[ASSIGNMENT] Write out the line that holds "Choose Auto Mode radio option" together with every line that follows it to the end of the material below, exactly. Omit the pictures.

*** Opening SOURCE DATA ***

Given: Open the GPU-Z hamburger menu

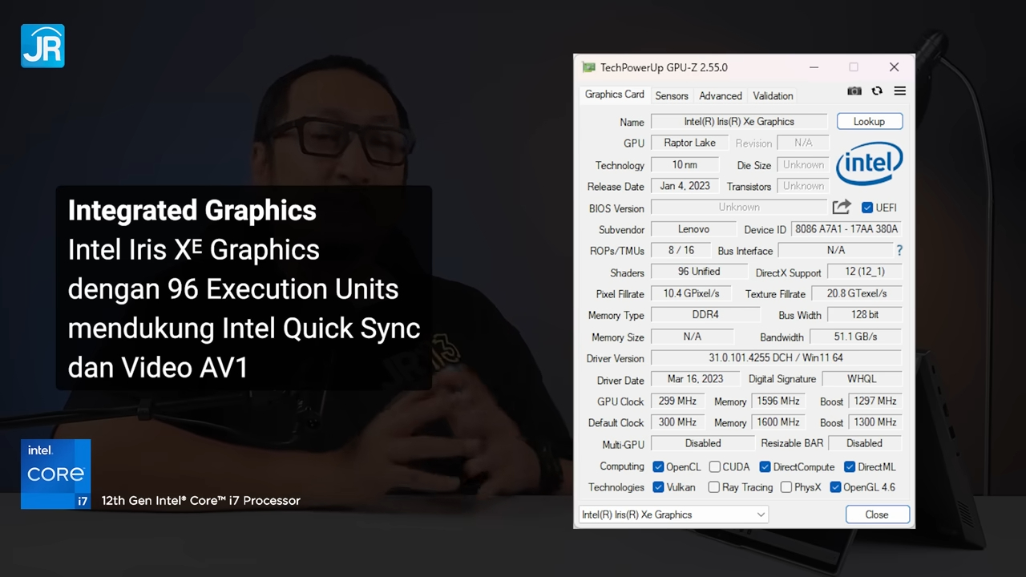Looking at the screenshot, I should [900, 91].
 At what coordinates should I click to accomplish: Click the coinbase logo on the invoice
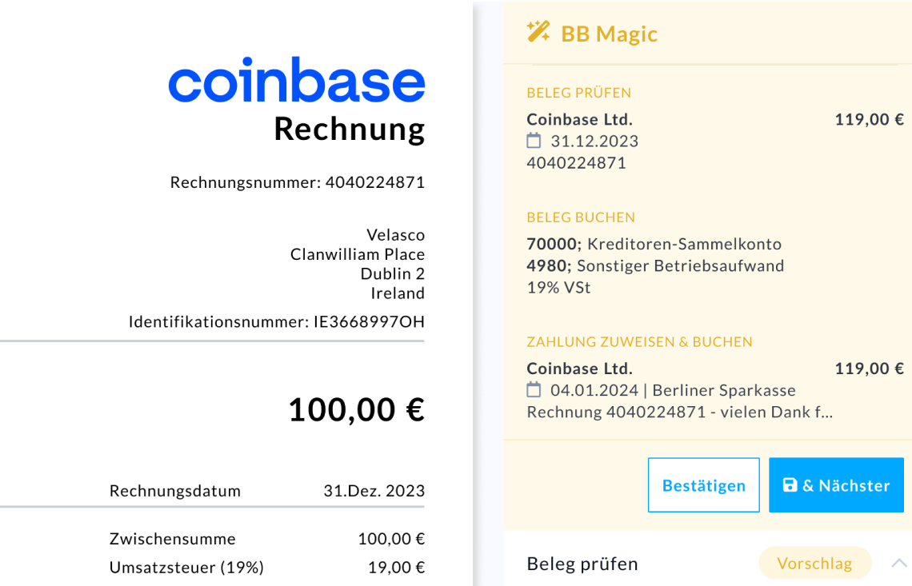296,80
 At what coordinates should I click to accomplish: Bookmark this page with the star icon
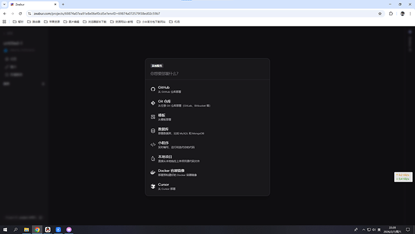coord(380,13)
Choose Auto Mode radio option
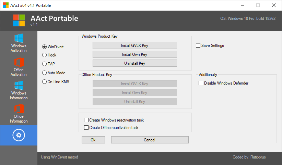This screenshot has height=165, width=282. 44,73
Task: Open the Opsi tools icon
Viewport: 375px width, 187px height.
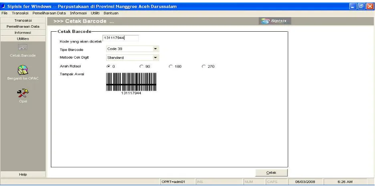Action: click(23, 93)
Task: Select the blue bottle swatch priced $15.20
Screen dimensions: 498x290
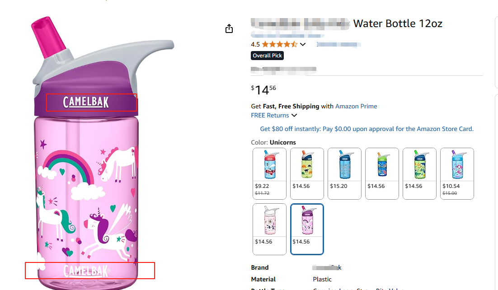Action: [344, 173]
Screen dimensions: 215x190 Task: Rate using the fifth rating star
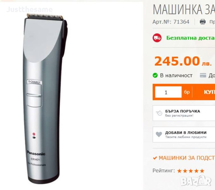coord(202,171)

*** Closing SOURCE DATA ***

[SOLUTION BELOW]
Choose Auto Mode radio option
This screenshot has height=165, width=282. 44,73
Task: Open the Opsi tools icon
Viewport: 375px width, 187px height.
Action: click(23, 93)
Task: Select the blue bottle swatch priced $15.20
Screen dimensions: 498x290
Action: [344, 173]
Screen dimensions: 215x190 Task: Rate using the fifth rating star
coord(202,171)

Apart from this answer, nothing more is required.